**Exercise prompt**
Beginning with the line that contains "Task: Collapse the left sidebar panel", restate each line below through the final one exactly, and exclude the pictures.

**The data**

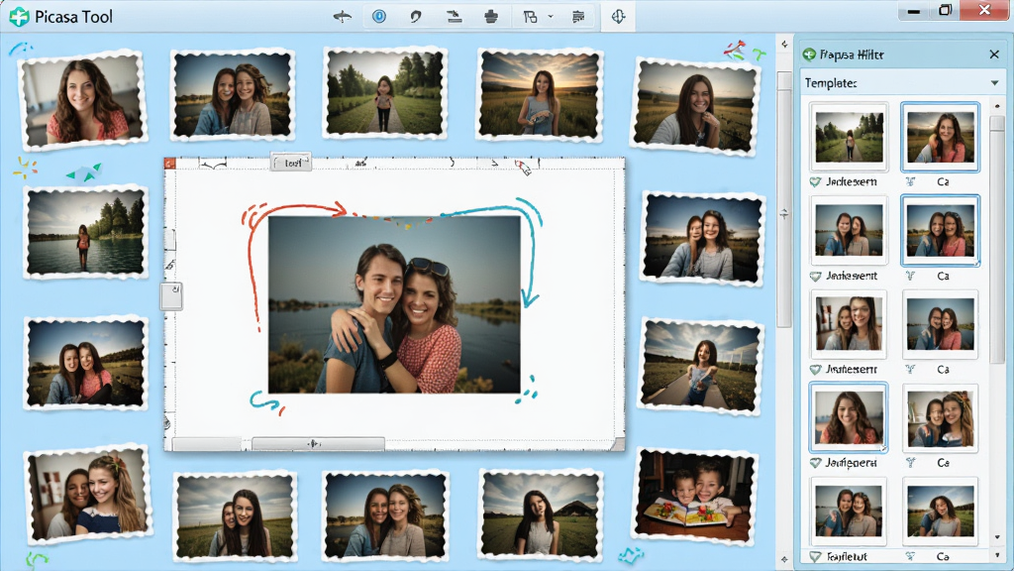Click the curved leaf-shaped icon in the toolbar
The image size is (1014, 571).
[416, 18]
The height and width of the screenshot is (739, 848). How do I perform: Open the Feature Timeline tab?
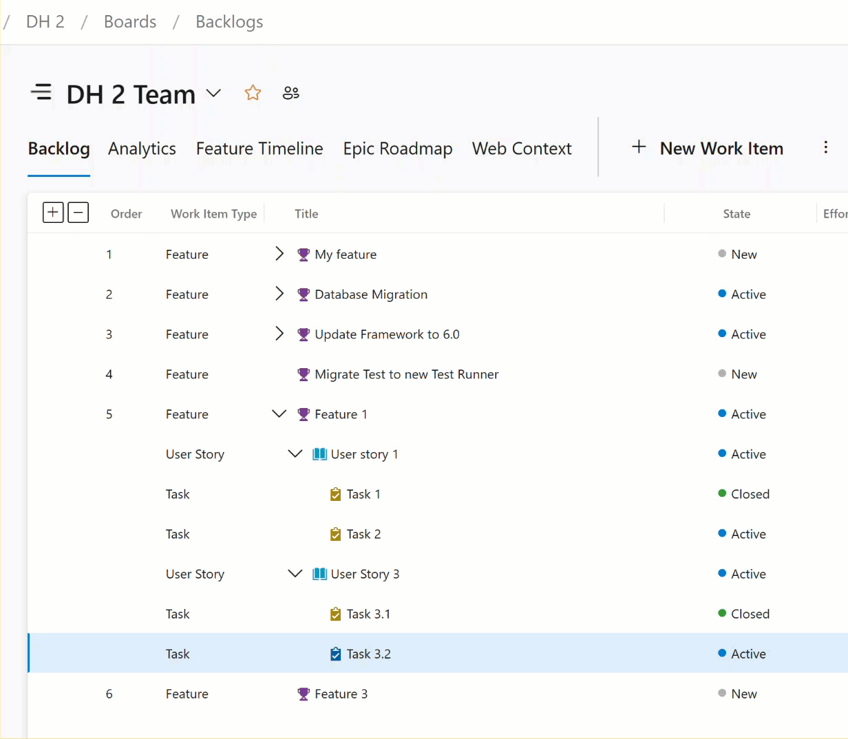pos(259,148)
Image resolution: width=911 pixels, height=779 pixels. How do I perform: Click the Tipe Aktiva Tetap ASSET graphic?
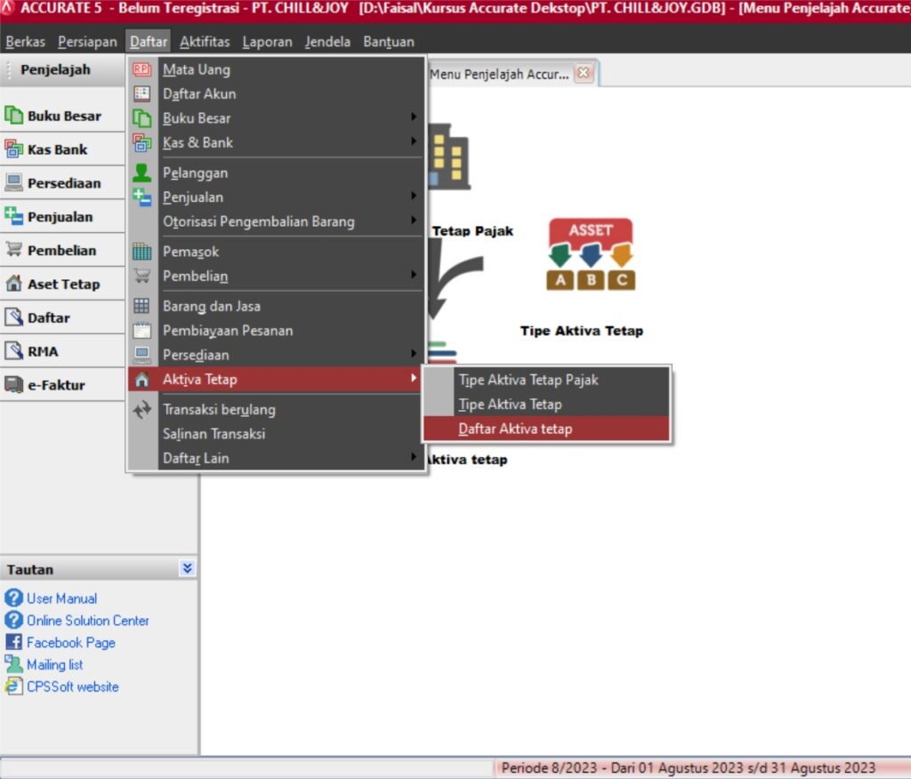591,254
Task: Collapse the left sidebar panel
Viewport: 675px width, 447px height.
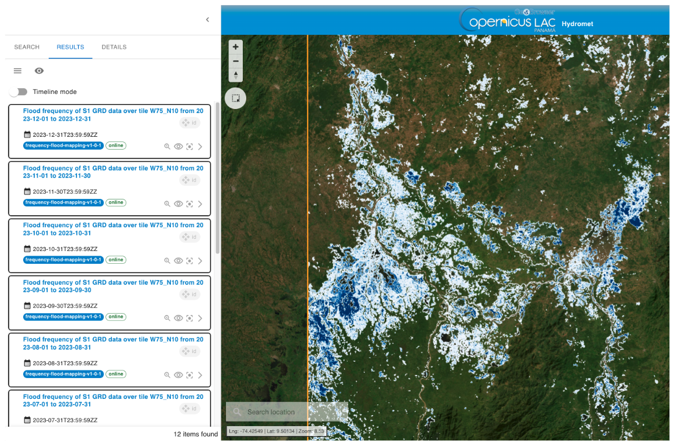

**Final answer**
Task: Collapse the left sidebar panel
Viewport: 675px width, 447px height.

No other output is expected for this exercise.